** WORK INSTRUCTIONS **
Write out word for word each line of the records, beginning at the first and stopping after the line with "Σχέδιο (21, 2452)". Leave the pictures out.

○ ○ ○ ○

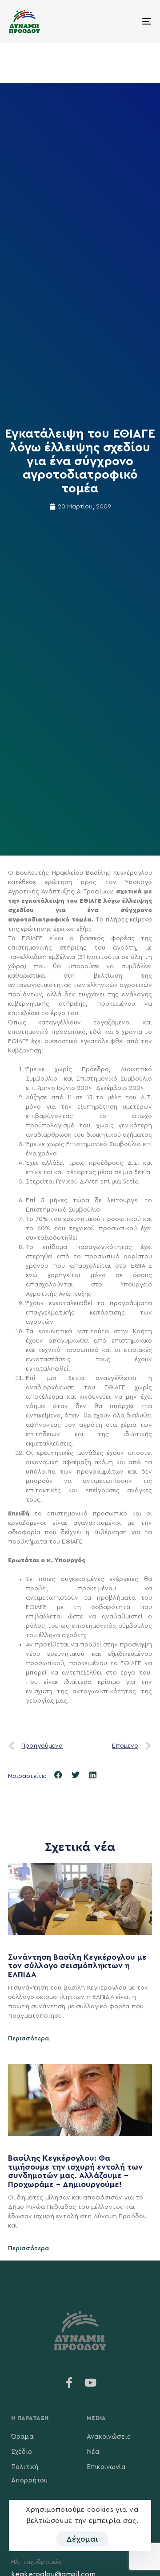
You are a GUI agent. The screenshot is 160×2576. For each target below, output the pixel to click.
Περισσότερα (28, 2038)
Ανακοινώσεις (109, 2436)
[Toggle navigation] (127, 21)
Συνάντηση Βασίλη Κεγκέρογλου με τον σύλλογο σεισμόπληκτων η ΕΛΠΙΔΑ (77, 1966)
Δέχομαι (82, 2539)
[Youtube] (90, 2382)
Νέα (93, 2452)
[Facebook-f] (69, 2382)
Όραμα (22, 2436)
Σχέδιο (21, 2452)
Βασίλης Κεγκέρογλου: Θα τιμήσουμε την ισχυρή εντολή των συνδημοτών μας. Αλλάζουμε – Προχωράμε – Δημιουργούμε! (75, 2171)
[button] (58, 1774)
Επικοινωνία (106, 2467)
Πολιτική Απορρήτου (29, 2474)
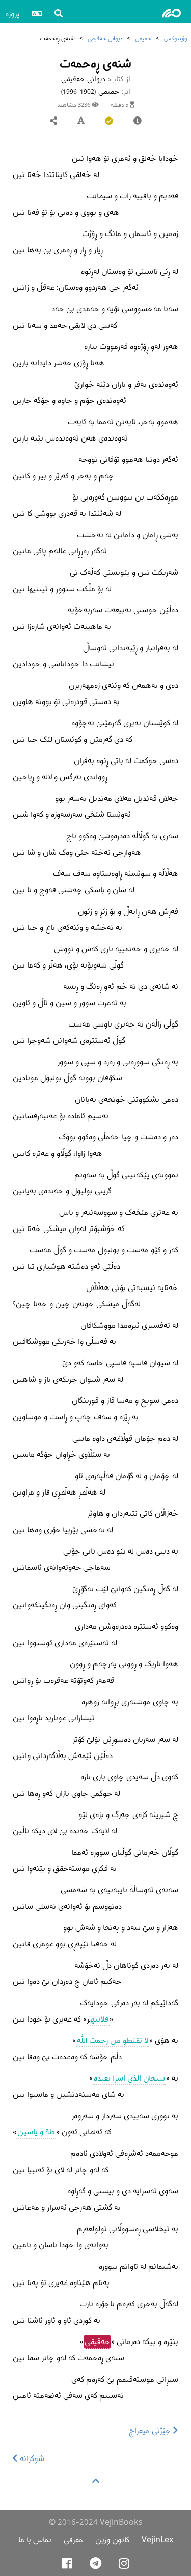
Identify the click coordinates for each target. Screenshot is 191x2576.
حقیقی (143, 38)
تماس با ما (34, 2539)
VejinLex (157, 2539)
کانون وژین (112, 2539)
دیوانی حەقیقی (105, 38)
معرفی (73, 2539)
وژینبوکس (175, 38)
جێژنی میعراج (151, 2430)
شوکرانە (31, 2458)
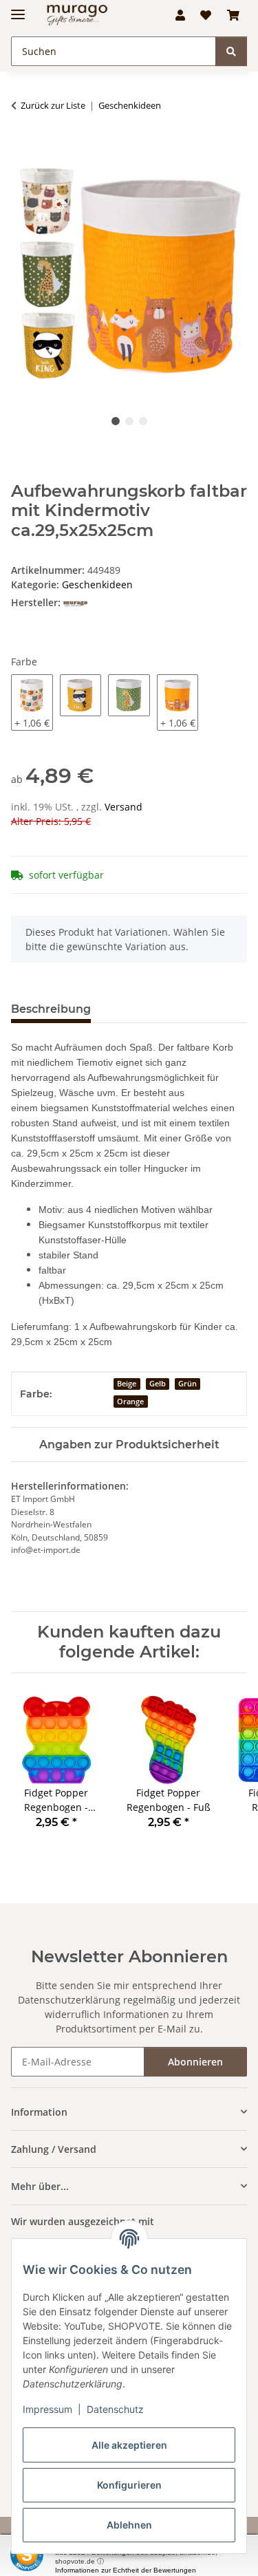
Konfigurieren (129, 2485)
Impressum (47, 2409)
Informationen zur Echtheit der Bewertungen (125, 2570)
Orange (130, 1401)
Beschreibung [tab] (51, 1009)
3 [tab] (143, 421)
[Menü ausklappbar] (18, 8)
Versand (123, 806)
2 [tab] (129, 421)
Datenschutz (115, 2409)
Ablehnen (129, 2525)
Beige (126, 1383)
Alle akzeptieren (129, 2445)
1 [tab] (115, 421)
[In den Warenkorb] (22, 148)
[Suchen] (231, 51)
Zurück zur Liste (53, 105)
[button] (180, 15)
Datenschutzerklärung (69, 1999)
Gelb (157, 1383)
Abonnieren (195, 2061)
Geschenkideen (97, 584)
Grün (187, 1383)
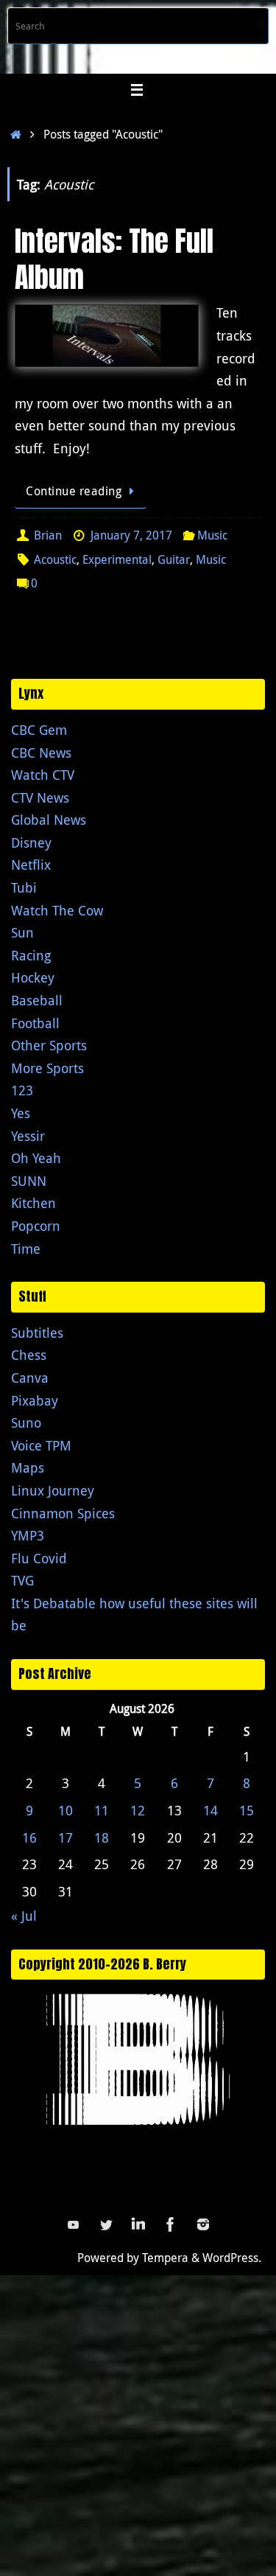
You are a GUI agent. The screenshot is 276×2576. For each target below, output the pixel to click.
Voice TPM (41, 1445)
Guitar (174, 559)
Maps (27, 1467)
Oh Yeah (36, 1158)
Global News (48, 819)
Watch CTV (42, 774)
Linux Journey (52, 1490)
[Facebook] (170, 2224)
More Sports (47, 1068)
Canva (30, 1377)
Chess (28, 1355)
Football (35, 1023)
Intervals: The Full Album (114, 259)
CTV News (40, 797)
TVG (22, 1580)
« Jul (24, 1915)
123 (22, 1090)
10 (65, 1810)
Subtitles (37, 1332)
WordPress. (231, 2257)
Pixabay (34, 1400)
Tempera (165, 2257)
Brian (48, 535)
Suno (26, 1422)
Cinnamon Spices (63, 1513)
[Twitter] (105, 2224)
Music (212, 535)
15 (246, 1810)
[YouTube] (73, 2224)
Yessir (28, 1136)
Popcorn (35, 1226)
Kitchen (33, 1203)
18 (101, 1837)
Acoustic (55, 559)
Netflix (31, 864)
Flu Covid (39, 1558)
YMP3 (27, 1535)
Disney (31, 842)
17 (65, 1837)
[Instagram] (203, 2224)
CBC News (41, 752)
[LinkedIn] (138, 2224)
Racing (31, 955)
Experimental (117, 559)
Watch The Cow (57, 910)
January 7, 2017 (131, 535)
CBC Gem (39, 730)
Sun (22, 932)
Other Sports (49, 1045)
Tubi (24, 887)
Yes (20, 1113)
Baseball (37, 1000)
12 (137, 1810)
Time (25, 1248)
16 (29, 1837)
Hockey (32, 977)
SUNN (28, 1181)
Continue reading (73, 491)
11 (101, 1810)
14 (210, 1810)
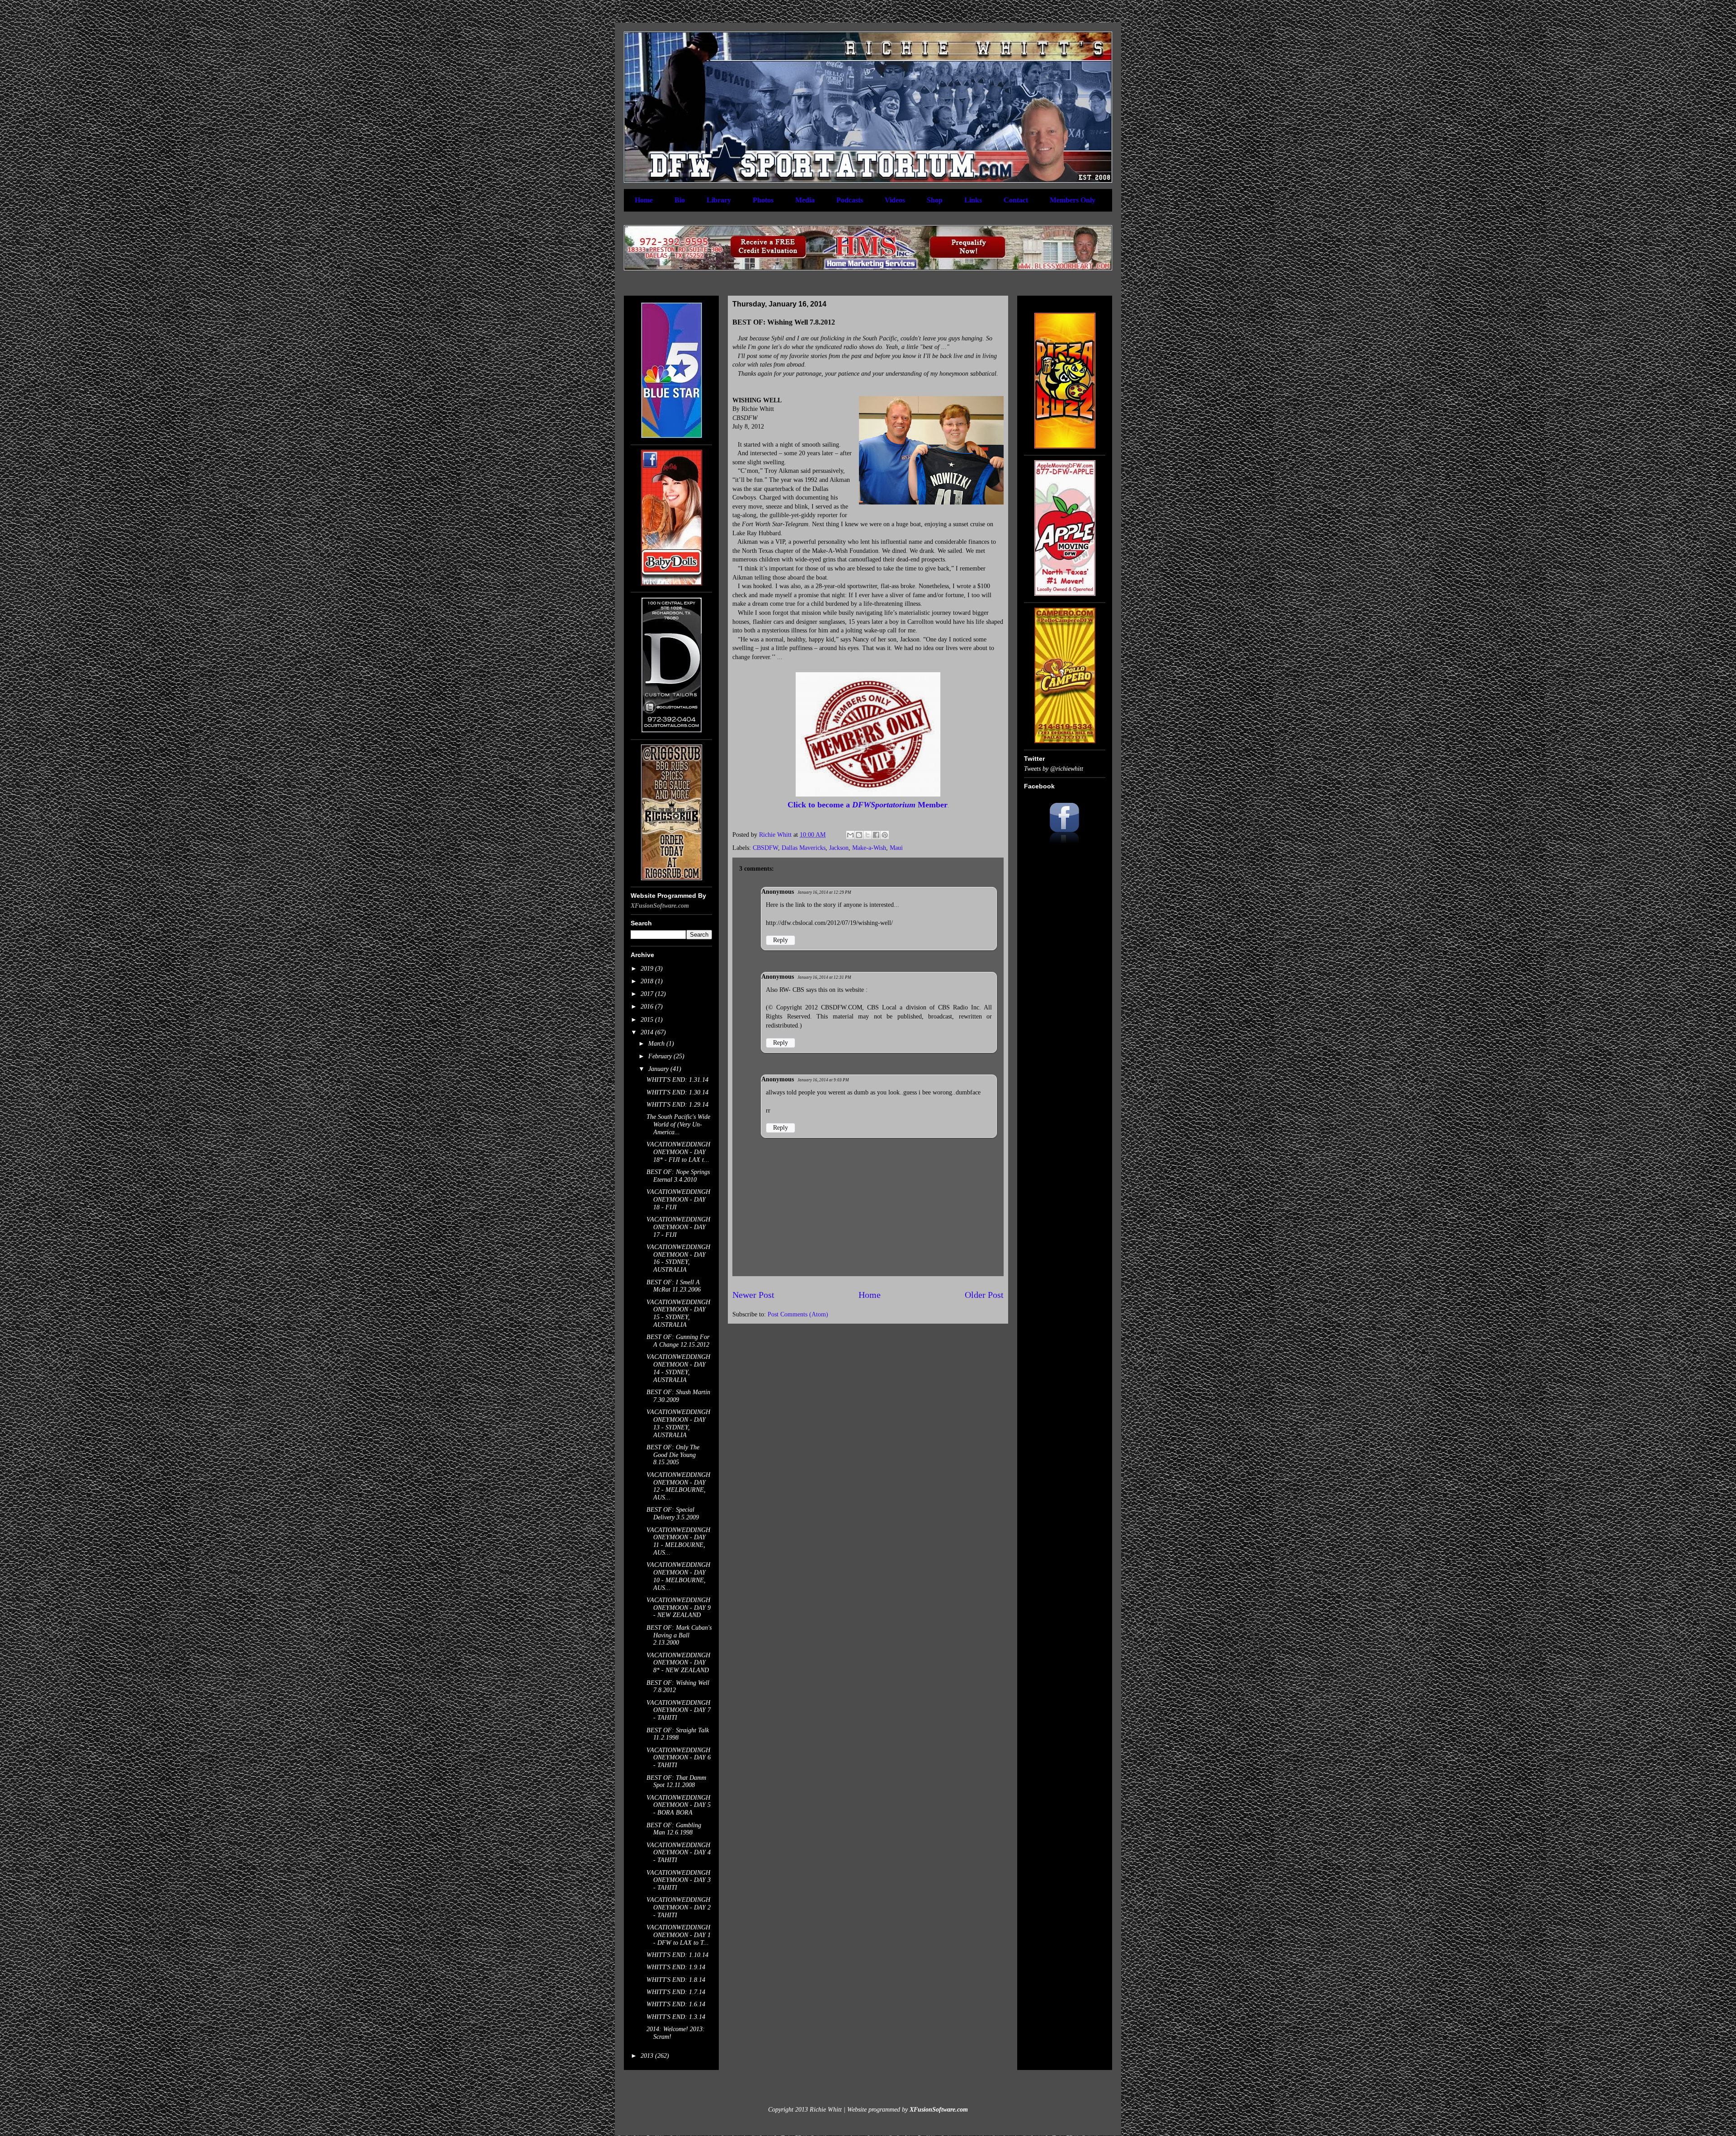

○ ○ ○ ○

** RESULT OF THE TASK **
You are a GUI agent. The screenshot is 160×2576. For each target below, output the pixel to click.
Περισσότερα (28, 2038)
Ανακοινώσεις (109, 2436)
[Toggle navigation] (127, 21)
Συνάντηση Βασίλη Κεγκέρογλου με τον σύλλογο σεισμόπληκτων η ΕΛΠΙΔΑ (77, 1966)
Δέχομαι (82, 2539)
[Youtube] (90, 2382)
Νέα (93, 2452)
[Facebook-f] (69, 2382)
Όραμα (22, 2436)
Σχέδιο (21, 2452)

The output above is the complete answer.